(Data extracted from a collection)
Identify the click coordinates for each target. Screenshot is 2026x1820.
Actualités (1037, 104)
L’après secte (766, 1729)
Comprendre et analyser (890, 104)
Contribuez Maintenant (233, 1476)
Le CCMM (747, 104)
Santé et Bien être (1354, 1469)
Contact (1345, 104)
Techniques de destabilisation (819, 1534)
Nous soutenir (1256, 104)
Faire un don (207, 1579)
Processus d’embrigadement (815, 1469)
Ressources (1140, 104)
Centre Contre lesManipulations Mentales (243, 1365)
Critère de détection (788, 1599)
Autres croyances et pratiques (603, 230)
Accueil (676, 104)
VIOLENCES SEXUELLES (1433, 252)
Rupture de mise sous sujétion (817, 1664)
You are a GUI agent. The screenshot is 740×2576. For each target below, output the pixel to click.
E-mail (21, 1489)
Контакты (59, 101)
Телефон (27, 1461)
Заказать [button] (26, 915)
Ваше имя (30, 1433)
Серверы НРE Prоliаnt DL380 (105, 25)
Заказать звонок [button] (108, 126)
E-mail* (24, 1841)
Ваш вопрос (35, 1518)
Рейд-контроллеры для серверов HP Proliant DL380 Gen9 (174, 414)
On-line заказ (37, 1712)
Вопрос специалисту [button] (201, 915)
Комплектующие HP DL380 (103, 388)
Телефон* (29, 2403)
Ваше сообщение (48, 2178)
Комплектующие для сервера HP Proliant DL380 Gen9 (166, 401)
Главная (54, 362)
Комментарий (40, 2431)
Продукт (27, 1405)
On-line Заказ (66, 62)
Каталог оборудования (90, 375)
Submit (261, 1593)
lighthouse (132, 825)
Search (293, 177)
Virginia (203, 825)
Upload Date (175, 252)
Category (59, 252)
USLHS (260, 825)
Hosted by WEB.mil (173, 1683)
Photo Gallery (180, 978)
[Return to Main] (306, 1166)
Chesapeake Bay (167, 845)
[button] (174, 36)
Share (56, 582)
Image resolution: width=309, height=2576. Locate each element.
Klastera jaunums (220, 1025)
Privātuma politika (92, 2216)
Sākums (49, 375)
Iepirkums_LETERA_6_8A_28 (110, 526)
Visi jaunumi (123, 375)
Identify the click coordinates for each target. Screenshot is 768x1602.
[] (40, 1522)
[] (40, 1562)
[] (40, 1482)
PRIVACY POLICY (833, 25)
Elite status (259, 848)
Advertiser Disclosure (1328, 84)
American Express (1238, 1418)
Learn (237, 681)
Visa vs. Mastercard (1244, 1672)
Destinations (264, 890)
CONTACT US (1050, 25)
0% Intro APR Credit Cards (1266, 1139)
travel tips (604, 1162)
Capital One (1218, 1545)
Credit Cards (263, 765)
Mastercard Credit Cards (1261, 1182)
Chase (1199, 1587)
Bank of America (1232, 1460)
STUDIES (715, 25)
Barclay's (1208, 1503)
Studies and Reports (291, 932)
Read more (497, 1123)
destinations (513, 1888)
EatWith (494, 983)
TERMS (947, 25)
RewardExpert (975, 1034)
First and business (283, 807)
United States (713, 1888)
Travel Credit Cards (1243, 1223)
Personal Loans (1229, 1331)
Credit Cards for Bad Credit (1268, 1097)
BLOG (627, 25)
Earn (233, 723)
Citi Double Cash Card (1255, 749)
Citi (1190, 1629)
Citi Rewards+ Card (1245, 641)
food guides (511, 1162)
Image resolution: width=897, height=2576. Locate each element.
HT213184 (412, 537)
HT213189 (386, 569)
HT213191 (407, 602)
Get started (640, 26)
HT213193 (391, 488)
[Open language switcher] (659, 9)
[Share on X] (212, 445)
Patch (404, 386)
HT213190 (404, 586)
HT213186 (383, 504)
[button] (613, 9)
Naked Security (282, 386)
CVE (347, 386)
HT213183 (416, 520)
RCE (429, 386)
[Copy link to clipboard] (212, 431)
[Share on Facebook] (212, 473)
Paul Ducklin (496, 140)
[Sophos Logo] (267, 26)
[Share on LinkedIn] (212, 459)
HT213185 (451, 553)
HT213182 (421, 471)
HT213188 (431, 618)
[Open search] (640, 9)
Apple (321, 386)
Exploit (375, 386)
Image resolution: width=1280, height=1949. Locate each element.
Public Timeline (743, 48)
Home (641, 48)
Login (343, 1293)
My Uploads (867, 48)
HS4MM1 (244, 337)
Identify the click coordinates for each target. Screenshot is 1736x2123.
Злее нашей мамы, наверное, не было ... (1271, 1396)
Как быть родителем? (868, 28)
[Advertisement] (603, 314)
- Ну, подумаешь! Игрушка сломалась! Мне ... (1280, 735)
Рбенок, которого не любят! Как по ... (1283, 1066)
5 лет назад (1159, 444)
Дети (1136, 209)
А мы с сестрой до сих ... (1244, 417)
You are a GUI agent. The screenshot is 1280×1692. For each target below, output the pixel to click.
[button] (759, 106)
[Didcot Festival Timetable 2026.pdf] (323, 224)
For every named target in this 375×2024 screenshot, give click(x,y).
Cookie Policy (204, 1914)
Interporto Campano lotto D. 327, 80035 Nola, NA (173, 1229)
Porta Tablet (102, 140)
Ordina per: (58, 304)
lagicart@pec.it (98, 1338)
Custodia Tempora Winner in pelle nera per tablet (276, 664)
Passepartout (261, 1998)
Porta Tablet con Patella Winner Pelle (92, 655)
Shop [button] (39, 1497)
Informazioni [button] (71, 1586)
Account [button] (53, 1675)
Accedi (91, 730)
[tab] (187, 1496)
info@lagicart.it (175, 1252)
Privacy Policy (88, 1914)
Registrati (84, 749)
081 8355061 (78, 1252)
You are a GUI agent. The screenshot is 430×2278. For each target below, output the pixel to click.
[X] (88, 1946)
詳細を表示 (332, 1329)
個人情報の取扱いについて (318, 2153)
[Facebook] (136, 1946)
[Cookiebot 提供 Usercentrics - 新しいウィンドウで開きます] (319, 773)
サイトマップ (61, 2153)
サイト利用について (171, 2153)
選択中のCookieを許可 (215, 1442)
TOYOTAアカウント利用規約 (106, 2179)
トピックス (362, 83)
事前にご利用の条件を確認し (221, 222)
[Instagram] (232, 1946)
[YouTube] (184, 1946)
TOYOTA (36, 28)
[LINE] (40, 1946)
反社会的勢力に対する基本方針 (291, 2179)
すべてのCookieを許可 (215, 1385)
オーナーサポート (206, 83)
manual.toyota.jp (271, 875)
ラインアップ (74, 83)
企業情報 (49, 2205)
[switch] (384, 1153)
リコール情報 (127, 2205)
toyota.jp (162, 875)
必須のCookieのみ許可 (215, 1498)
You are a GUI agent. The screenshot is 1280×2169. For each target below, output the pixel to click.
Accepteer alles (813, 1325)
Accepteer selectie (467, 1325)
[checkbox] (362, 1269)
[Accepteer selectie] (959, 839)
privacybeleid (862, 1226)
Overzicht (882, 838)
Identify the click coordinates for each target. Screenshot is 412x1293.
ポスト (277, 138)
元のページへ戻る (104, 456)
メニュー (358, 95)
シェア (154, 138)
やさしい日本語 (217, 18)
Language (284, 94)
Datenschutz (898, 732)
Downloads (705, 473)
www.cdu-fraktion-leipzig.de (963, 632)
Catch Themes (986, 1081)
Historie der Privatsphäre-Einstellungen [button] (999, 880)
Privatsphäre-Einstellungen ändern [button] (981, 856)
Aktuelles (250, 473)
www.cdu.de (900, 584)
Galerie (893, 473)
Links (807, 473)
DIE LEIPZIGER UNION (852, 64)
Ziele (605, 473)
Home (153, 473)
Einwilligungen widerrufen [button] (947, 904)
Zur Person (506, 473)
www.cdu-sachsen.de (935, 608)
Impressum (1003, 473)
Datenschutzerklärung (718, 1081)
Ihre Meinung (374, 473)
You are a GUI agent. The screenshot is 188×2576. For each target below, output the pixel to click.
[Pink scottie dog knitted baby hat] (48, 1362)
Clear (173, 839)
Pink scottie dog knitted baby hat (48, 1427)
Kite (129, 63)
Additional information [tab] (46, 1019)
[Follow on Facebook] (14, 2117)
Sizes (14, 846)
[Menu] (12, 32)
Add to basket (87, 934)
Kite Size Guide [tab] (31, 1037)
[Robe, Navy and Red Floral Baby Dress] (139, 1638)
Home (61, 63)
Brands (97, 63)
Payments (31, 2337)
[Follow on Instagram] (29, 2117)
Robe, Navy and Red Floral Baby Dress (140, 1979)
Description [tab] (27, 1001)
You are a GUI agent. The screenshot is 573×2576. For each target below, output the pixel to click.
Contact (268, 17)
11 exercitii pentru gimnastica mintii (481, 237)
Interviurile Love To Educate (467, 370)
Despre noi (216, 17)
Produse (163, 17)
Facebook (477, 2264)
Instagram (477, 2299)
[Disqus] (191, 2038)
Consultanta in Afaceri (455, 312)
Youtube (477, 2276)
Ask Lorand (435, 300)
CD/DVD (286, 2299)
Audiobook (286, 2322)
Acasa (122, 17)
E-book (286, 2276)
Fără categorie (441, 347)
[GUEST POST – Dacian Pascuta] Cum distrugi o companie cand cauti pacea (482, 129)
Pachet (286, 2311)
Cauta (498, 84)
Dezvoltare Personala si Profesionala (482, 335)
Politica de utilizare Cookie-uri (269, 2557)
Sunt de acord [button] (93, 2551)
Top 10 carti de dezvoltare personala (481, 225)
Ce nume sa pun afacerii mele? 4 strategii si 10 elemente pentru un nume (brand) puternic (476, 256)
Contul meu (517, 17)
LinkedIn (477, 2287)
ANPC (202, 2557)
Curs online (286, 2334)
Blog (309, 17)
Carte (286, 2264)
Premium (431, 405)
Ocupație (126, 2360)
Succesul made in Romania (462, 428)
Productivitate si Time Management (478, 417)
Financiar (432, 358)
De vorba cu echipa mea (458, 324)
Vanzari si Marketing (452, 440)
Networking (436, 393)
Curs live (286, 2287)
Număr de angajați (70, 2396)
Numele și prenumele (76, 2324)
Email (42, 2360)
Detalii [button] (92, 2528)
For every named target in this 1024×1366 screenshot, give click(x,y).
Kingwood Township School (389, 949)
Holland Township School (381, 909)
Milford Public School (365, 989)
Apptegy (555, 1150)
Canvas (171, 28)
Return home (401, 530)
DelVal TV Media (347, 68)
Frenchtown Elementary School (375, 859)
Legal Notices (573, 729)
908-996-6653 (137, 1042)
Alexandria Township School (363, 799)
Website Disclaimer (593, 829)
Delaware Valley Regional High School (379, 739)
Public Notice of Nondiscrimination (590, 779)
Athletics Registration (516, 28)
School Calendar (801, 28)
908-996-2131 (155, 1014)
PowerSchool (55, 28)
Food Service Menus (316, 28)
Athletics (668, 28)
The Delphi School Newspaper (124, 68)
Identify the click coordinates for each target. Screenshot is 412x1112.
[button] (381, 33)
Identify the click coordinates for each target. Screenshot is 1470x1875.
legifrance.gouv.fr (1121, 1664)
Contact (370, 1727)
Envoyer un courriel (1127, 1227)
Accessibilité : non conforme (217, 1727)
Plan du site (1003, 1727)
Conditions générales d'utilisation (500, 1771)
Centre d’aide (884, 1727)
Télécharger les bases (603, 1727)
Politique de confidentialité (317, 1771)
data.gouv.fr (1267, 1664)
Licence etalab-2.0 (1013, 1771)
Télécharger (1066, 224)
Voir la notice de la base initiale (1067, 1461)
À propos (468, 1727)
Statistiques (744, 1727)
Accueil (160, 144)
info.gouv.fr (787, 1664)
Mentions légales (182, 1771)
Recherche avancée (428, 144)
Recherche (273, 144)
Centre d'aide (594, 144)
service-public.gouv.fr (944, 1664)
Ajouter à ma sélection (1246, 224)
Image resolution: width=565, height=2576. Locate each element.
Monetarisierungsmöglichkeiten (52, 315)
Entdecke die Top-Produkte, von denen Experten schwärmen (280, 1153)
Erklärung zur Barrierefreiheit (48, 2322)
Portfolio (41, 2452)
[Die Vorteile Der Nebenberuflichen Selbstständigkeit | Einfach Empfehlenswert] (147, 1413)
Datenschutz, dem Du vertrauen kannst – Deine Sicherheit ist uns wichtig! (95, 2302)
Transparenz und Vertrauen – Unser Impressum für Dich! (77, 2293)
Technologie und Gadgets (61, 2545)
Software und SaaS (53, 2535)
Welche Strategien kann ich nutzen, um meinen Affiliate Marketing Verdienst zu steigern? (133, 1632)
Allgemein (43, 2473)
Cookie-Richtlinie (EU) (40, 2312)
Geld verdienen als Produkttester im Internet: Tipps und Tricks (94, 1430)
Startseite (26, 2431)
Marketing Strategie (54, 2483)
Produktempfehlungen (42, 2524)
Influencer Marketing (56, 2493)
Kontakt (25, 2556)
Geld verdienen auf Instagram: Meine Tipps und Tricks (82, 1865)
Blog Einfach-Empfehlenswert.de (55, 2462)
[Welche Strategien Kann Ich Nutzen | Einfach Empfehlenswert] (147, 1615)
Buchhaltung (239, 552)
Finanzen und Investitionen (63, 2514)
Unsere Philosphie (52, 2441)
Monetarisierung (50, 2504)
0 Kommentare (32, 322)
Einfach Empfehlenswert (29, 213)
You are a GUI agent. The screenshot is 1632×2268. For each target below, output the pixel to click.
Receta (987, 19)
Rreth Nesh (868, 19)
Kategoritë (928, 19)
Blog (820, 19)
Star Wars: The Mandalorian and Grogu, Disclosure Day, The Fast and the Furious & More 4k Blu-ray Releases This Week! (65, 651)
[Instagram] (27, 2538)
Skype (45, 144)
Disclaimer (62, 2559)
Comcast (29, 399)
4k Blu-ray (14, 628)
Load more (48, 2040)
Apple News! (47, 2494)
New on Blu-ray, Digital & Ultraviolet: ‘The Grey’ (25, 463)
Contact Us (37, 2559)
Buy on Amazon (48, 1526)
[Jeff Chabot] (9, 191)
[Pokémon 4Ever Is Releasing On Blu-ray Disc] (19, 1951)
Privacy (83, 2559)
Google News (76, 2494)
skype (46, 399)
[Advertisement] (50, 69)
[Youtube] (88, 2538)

(EXERCISE PROMPT)
Take the entries above and return only the lines from the one with "Screenshot is 412x1112." to the one with "Influencer Marketing (56, 2493)", both included, unchanged.

(THE ANSWER)
Identify the click coordinates for each target. Screenshot is 412x1112.
[button] (381, 33)
Identify the click coordinates for each target. Screenshot is 1470x1875.
legifrance.gouv.fr (1121, 1664)
Contact (370, 1727)
Envoyer un courriel (1127, 1227)
Accessibilité : non conforme (217, 1727)
Plan du site (1003, 1727)
Conditions générales d'utilisation (500, 1771)
Centre d’aide (884, 1727)
Télécharger les bases (603, 1727)
Politique de confidentialité (317, 1771)
data.gouv.fr (1267, 1664)
Licence etalab-2.0 (1013, 1771)
Télécharger (1066, 224)
Voir la notice de la base initiale (1067, 1461)
À propos (468, 1727)
Statistiques (744, 1727)
Accueil (160, 144)
info.gouv.fr (787, 1664)
Mentions légales (182, 1771)
Recherche avancée (428, 144)
Recherche (273, 144)
Centre d'aide (594, 144)
service-public.gouv.fr (944, 1664)
Ajouter à ma sélection (1246, 224)
Image resolution: width=565, height=2576. Locate each element.
Monetarisierungsmöglichkeiten (52, 315)
Entdecke die Top-Produkte, von denen Experten schwärmen (280, 1153)
Erklärung zur Barrierefreiheit (48, 2322)
Portfolio (41, 2452)
[Die Vorteile Der Nebenberuflichen Selbstständigkeit | Einfach Empfehlenswert] (147, 1413)
Datenschutz, dem Du vertrauen kannst – Deine Sicherheit ist uns wichtig! (95, 2302)
Transparenz und Vertrauen – Unser Impressum für Dich! (77, 2293)
Technologie und Gadgets (61, 2545)
Software und SaaS (53, 2535)
Welche Strategien kann ich nutzen, um meinen Affiliate Marketing Verdienst zu steigern? (133, 1632)
Allgemein (43, 2473)
Cookie-Richtlinie (EU) (40, 2312)
Geld verdienen als Produkttester im Internet: Tipps und Tricks (94, 1430)
Startseite (26, 2431)
Marketing Strategie (54, 2483)
Produktempfehlungen (42, 2524)
Influencer Marketing (56, 2493)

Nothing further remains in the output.